Heart – Home for the Holidays
For 35+ years, Ann and Nancy Wilson have blazed a trail through popular music as the lynchpins of Heart, one of the most successful acts in modern music history. Their talents and presence have defined the band since their 1976 debut, Dreamboat Annie. The sisters have likewise demonstrated tremendous staying power. A fool would pin their longevity on luck; talent and grit has steered them through turns in commercial fortunes and momentous life decisions. The band’s music and Wilson sisters alike have influenced legions of imitators and, only in recent years, have received the critical recognition they have deserved for decades.
Coming on the heels of their recent induction to the Rock and Roll Hall of Fame, Heart’s new album from Frontiers Records, Home for the Holidays, isn’t the sort of release one associates with legends burnishing or adding to their legacy. The truth is, even in a healthier climate for new music, Heart doesn’t need to write and record 10-12 new songs every 2-4 years unless the burning desire to do so seizes them. In the long twilight of their careers, the Wilson sisters have returned to first principles. They are recording the music they love, arranging, and performing it with the same care as ever, and if it happens to be someone else’s song, they prove again here that they possess the security and confidence to excel as first-rate interpreters.
The album opens with a cover of Joni Mitchell’s “River”. This oft-covered ballad usually gets a reverential treatment, like some fragile piece of crystal susceptible to cracking under the slightest strain. Heart handles the song respectfully, but Ann Wilson’s vocal treatment is the real star here. Instead of nursing the lyrics through a series of ethereal peaks, Ann’s impassioned vocal turns its deeper register to good use and spills out fire and balm in equal portions.

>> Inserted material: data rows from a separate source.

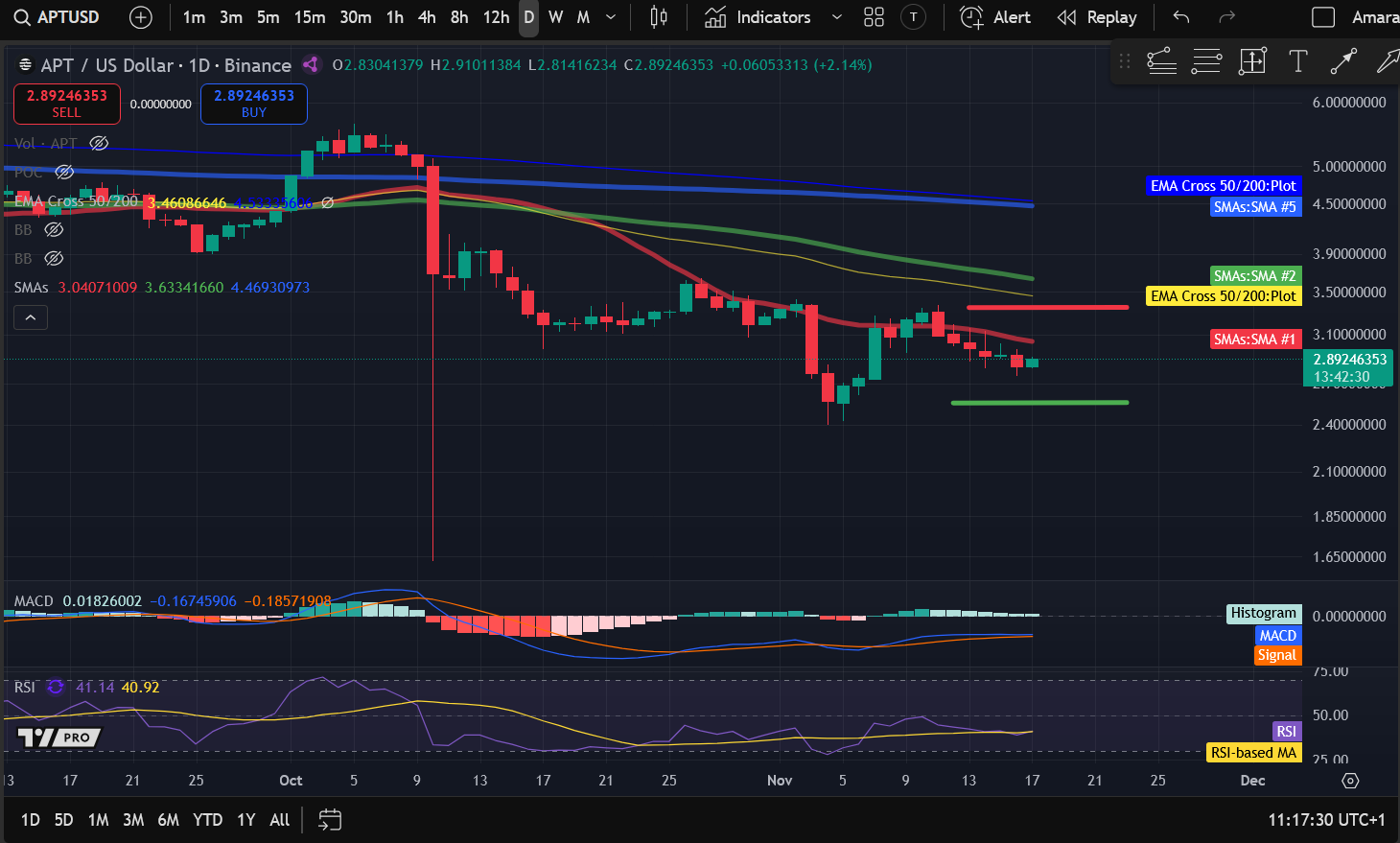The image size is (1400, 843).
Task: Hide the Vol · APT indicator
Action: coord(99,143)
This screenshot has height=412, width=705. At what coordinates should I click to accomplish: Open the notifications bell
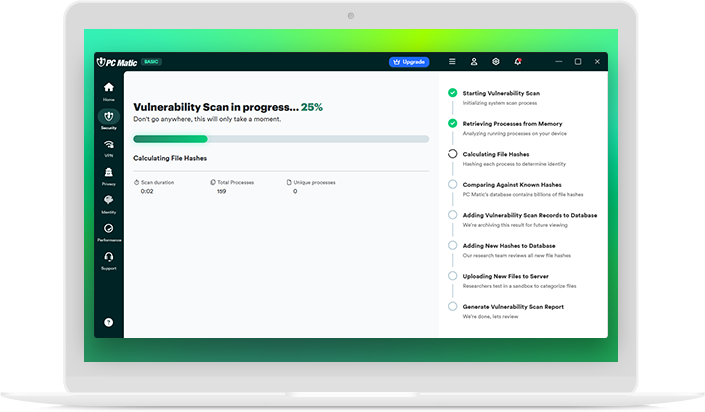518,62
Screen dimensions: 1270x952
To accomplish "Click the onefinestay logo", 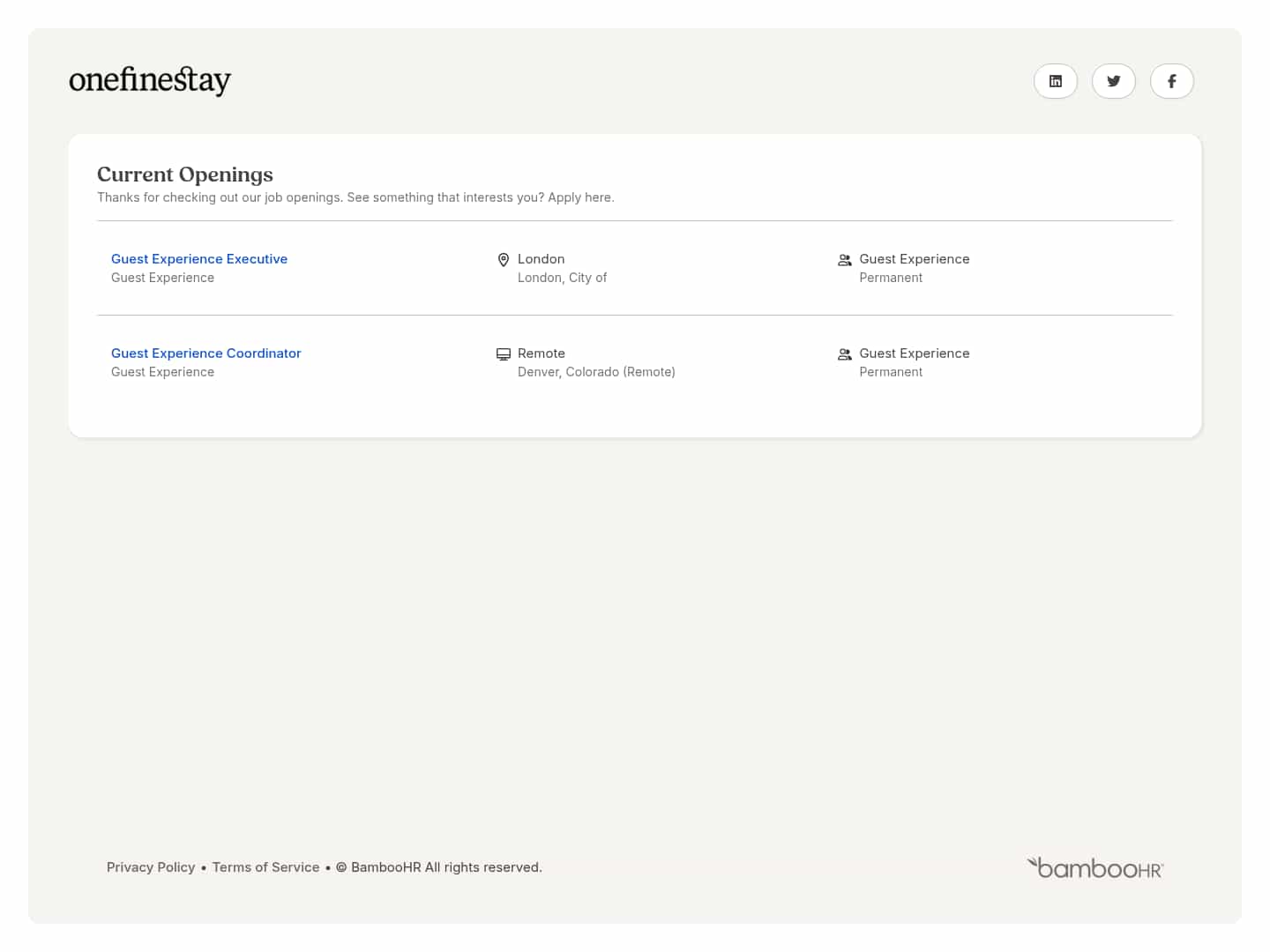I will 150,80.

Shawn Colvin’s guest shot on the beautiful “Love Came Down at Christmas” never flirts with the maudlin thanks to the sincere, balanced vocal. Colvin never plays it for sentimentality and her clear voice meshes well with the steady musical march. Sammy Hagar guests on the cheerful, tongue-in-cheek “All We Need Is an Island” and turns in a performance emitting such effortless charm that one can’t help but wish Hagar did this sort of thing more often. The rich backing includes strong two-part harmonies and solid, relaxed drumming.
Wilson returns to belt out a soulful “Please Come Home from Christmas” that ranks as one of the album’s peaks. She invests this standards with such bluesy passion you’d think this was “Stormy Monday” instead of a holiday song. Train vocalist Pat Monahan duets with Wilson here and his willingness to match Wilson’s passion is another key to this song’s success. The band casts their eye towards Heart’s impressive back catalog near the album’s finish with an energetic rendition of “Barracuda” and a tough, rambunctious version of “Even It Up”. The latter pulses with vitality its studio predecessor lacked, in no small part because of the different settings, but there’s a diamond-hard snarl in this romping take.
The conclusion brings out everyone for a rousing cover of Bob Dylan’s “Ring Them Bells”. Heart aren’t strangers to this latter-day Dylan gem, but they bring the same adventurousness and sincerity to this that listeners hear on their “River” cover. Like tributes, charity projects, and soundtracks, the Christmas album is practically a cliché with hackneyed schmaltz music outnumbering the good by hundreds. Heart’s Home for the Holidays is what happens when artists turn their attentions towards this venerable form.